Re: problem restarting cluster - please help
Jonathan Miller wrote:
> Node 3 should give you an error log and a trace
> file. The information in these would help to see
> what the problem is.
Yes, sure, here comes the missing informations, you're right..
Node 3 error log:
Date/Time: Monday 27 June 2005 - 23:31:41
Type of error: error
Message: Internal program error (failed ndbrequire)
Fault ID: 2341
Problem data: DbtupExecQuery.cpp
Object of reference: DBTUP (Line: 443) 0x00000008
ProgramName: /usr/sbin/ndbd
ProcessID: 28734
TraceFile: /var/lib/mysql-cluster/ndb_3_trace.log.19
Version 4.1.12
***EOM***
for trace file, these are the last lines, just tell me if more of this file is needed:
--------------- Signal ----------------
r.bn: 253 "NDBFS", r.proc: 3, r.sigId: 6922838 gsn: 264 "FSREADREQ" prio: 0
s.bn: 248 "DBACC", s.proc: 3, s.sigId: 6922837 length: 8 trace: 0 #sec: 0 fragInf: 0
UserPointer: 1
FilePointer: 1135
UserReference: H'00f80003 Operation flag: H'00000000 (No sync, Format=List of pairs)
varIndex: 1
numberOfPages: 1
pageData: H'00000010, H'00000000
--------------- Signal ----------------
r.bn: 252 "QMGR", r.proc: 3, r.sigId: 6922836 gsn: 164 "CONTINUEB" prio: 0
s.bn: 252 "QMGR", s.proc: 3, s.sigId: 6922834 length: 1 trace: 0 #sec: 0 fragInf: 0
H'00000004
>
> You should be able to stop and start the cluster
> without having to do --initial and a restore.
>
> Also seeing the config.ini would be nice as well.

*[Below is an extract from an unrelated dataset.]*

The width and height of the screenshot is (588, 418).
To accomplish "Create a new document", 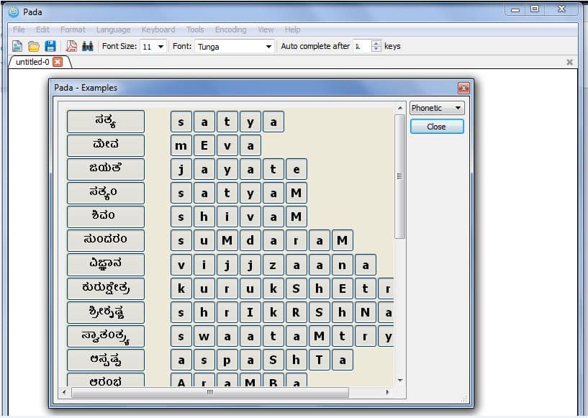I will [16, 45].
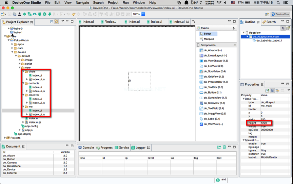Viewport: 293px width, 184px height.
Task: Open the 100% zoom dropdown
Action: (143, 14)
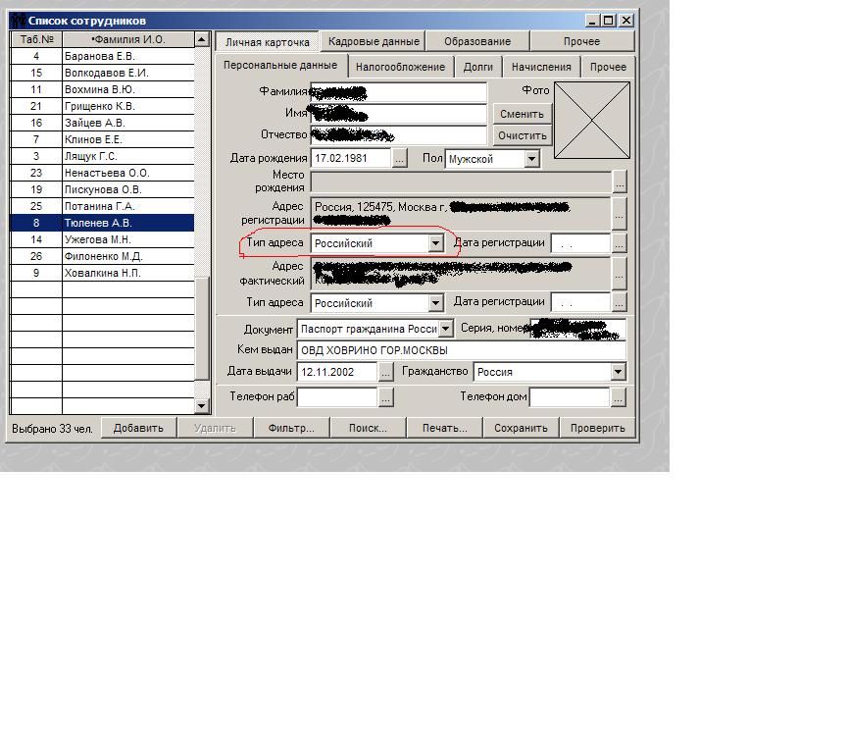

note on systems: storage nodes are two amd64 with 8Gb ram; on each we have one storage node and one api node. the storage nodes are connected with Gb ethernet (cross cable).
management node is on a x86 server, on a different network (i.e. communications between mgm and storage nodes crosses a router, as one can see from config.ini)
all nodes uses version 4.1.12 (mysq, ndb,management)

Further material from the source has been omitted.